··· Reading text ···

I did not mention liquor. You can buy a bottle for £5 across the Border and it costs £13 here. At home people might not think of buying liquor but, when they are across the Border they realise it is a bargain and they buy it. This replaces sales which might have been made here and the Government lose the revenue. The parties and weddings and functions which used to come streaming across the Border are now drying up and the reverse trend has started. I do not blame anyone for that. It pays to do it. Our attractions are not sufficient any more when set against the additional costs of functions here.

People used to be attracted to come here because it was more peaceful. They wanted to get away from the problems and the troubles of their own. They are no longer coming here. In spite of the difficulties of cross-Border travel, our people are going across for functions and weddings. A grim picture has begun to emerge which gives no hope for the survival of any business within 40 or 50 miles of the Border. Whatever other protests there may be, the Government should have a look at this problem. It is the most urgent and most vital of all of them. No matter what may be said about workers on PAYE, this problem comes out at the top.

The only way out is a reduction in tax. It is up to the Government. They were warned about it before they imposed these taxes which were well telegraphed. They did not take note of those warnings. I hope they do so soon. If they allow the situation to continue the remedy will not work because the commercial life of the region south of that artificial Border will be destroyed.

Much more could be said but I cannot overrun my time at 7 p.m. as many other speakers have done. However, I must admit that the last speaker did not do that. I ask the Government to look again at the petrol and oil tax above all other taxes. In addition, they should give work to those people who are idle and who are being paid money which the taxpayers find impossible to provide. People should be given work to do so that they, too, can pay tax and thus ease the burden on the rest. In this way the Government will get the revenue they need so badly and which they must have.

···

Required actions:
**1)** Reproduce the speech starting at "Much more could" and ending at "they must have.", replacing "petrol" with "fuel".
**2)** According to the speech, how much does a bottle of liquor cost across the Border?
The records come from a separate source, unrelated to the speech.

··· Recorded data ···

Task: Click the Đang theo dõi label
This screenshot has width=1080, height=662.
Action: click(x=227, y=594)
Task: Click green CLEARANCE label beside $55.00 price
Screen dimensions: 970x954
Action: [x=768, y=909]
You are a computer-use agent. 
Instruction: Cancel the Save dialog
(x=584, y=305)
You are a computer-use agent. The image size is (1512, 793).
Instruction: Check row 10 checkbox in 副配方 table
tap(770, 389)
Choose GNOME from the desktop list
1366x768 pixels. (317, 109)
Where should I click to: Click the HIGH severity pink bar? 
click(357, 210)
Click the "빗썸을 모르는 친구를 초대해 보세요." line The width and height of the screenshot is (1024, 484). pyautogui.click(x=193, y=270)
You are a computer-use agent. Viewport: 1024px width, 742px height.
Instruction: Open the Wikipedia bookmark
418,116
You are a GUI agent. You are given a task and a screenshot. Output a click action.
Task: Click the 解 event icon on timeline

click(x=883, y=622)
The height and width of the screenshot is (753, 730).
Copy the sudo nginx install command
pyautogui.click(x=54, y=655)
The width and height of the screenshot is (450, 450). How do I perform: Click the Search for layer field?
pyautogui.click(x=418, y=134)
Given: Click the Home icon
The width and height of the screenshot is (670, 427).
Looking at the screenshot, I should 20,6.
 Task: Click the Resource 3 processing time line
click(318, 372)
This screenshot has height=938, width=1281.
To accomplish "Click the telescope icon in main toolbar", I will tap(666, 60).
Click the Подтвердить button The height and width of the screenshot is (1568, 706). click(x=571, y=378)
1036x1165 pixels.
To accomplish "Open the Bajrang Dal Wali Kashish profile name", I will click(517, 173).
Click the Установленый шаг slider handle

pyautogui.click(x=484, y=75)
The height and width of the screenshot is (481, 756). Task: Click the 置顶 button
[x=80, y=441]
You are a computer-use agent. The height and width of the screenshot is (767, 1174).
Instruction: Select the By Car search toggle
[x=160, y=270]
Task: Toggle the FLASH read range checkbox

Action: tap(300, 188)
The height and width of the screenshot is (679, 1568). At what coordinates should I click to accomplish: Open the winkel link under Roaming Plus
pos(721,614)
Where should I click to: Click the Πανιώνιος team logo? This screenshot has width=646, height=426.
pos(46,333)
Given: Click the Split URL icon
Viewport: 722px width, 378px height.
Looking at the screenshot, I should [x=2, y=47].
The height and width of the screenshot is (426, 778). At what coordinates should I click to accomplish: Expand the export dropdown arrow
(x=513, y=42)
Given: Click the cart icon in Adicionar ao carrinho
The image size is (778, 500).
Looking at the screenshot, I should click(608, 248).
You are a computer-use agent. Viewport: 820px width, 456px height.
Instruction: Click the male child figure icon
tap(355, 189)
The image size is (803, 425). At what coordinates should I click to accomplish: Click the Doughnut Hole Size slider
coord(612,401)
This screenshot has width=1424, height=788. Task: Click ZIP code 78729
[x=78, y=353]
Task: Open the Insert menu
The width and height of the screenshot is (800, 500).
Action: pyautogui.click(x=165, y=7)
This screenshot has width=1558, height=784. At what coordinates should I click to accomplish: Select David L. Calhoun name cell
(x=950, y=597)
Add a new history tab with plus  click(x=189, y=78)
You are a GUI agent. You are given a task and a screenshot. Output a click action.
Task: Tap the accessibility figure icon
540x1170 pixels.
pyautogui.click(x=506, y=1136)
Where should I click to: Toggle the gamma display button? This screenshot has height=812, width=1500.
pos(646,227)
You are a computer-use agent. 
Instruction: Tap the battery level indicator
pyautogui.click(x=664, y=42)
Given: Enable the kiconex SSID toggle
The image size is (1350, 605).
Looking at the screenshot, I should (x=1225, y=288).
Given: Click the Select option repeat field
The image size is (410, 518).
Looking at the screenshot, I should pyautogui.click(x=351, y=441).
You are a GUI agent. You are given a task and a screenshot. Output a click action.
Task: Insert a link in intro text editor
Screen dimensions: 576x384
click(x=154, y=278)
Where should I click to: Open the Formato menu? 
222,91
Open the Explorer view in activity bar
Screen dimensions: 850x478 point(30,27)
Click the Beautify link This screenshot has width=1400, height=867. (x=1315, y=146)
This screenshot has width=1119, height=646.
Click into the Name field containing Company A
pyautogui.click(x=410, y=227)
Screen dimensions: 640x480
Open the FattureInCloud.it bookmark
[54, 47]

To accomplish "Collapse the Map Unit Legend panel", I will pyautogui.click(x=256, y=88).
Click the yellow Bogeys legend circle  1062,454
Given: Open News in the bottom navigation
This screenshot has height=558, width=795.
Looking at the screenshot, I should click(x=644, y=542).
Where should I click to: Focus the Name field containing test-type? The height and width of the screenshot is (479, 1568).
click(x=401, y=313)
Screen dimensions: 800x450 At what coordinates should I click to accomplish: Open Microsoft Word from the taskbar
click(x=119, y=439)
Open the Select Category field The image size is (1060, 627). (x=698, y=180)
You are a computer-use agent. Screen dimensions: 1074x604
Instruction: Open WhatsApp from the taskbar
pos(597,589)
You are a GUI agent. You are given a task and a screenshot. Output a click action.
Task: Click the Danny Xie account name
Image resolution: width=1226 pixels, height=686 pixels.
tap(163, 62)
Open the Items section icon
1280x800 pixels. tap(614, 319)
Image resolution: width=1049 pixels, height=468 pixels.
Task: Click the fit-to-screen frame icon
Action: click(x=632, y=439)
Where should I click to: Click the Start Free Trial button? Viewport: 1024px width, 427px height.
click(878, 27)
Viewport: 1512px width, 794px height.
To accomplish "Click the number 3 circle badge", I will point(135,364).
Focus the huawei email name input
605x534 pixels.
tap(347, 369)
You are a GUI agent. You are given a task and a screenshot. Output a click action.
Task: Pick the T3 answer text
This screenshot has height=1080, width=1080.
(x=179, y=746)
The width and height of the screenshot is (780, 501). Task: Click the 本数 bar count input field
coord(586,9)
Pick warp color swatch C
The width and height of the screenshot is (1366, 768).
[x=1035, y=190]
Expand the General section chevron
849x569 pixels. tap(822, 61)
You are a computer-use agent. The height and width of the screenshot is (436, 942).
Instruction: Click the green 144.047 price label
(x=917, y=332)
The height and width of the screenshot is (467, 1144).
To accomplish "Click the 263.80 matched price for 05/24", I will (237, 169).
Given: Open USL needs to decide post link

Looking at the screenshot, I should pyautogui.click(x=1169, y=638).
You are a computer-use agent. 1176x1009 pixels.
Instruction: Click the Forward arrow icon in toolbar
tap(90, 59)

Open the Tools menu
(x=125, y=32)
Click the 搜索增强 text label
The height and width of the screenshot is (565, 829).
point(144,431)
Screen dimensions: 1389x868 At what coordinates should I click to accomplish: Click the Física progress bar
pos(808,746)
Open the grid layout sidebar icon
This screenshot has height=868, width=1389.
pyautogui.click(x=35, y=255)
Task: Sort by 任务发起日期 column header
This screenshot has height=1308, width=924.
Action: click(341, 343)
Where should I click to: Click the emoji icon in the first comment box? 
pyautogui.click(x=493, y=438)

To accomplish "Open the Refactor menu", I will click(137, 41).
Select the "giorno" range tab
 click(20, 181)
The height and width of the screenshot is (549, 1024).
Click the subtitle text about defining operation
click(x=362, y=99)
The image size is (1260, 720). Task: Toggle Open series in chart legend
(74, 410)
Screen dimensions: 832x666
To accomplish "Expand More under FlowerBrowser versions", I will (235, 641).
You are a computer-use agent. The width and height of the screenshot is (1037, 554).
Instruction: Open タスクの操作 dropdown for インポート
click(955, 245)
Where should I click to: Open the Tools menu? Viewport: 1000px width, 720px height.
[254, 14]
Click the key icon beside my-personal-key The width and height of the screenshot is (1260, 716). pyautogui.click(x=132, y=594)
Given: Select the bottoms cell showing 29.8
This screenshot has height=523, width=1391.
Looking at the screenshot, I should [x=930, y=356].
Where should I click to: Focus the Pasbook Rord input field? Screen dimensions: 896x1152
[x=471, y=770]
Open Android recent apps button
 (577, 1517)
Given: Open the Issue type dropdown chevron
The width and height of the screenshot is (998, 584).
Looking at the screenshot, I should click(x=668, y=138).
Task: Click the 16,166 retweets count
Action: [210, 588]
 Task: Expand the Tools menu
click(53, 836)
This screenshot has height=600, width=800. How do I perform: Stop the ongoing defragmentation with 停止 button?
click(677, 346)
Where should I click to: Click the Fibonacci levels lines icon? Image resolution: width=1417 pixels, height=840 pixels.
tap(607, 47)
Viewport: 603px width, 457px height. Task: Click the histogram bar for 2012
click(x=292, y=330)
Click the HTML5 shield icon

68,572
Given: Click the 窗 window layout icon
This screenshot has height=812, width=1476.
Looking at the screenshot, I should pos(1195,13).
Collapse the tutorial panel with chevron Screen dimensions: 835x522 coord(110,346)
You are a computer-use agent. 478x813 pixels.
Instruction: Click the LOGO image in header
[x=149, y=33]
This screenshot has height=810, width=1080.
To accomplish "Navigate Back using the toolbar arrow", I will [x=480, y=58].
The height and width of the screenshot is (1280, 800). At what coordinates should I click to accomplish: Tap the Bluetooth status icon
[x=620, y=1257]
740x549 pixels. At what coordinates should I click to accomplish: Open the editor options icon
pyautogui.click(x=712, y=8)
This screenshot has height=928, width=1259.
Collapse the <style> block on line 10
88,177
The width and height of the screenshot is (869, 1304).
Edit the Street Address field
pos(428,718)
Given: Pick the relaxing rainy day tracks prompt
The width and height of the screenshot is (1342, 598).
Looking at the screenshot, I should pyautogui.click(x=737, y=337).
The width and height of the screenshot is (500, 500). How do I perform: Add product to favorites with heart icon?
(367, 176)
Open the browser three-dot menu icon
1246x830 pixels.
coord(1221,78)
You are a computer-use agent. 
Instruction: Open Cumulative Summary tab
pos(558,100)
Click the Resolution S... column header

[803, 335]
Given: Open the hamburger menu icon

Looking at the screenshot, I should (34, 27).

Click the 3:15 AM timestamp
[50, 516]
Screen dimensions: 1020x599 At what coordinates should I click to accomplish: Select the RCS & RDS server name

···

Solved problems:
**1)**
Much more could be said but I cannot overrun my time at 7 p.m. as many other speakers have done. However, I must admit that the last speaker did not do that. I ask the Government to look again at the fuel and oil tax above all other taxes. In addition, they should give work to those people who are idle and who are being paid money which the taxpayers find impossible to provide. People should be given work to do so that they, too, can pay tax and thus ease the burden on the rest. In this way the Government will get the revenue they need so badly and which they must have.

**2)** £5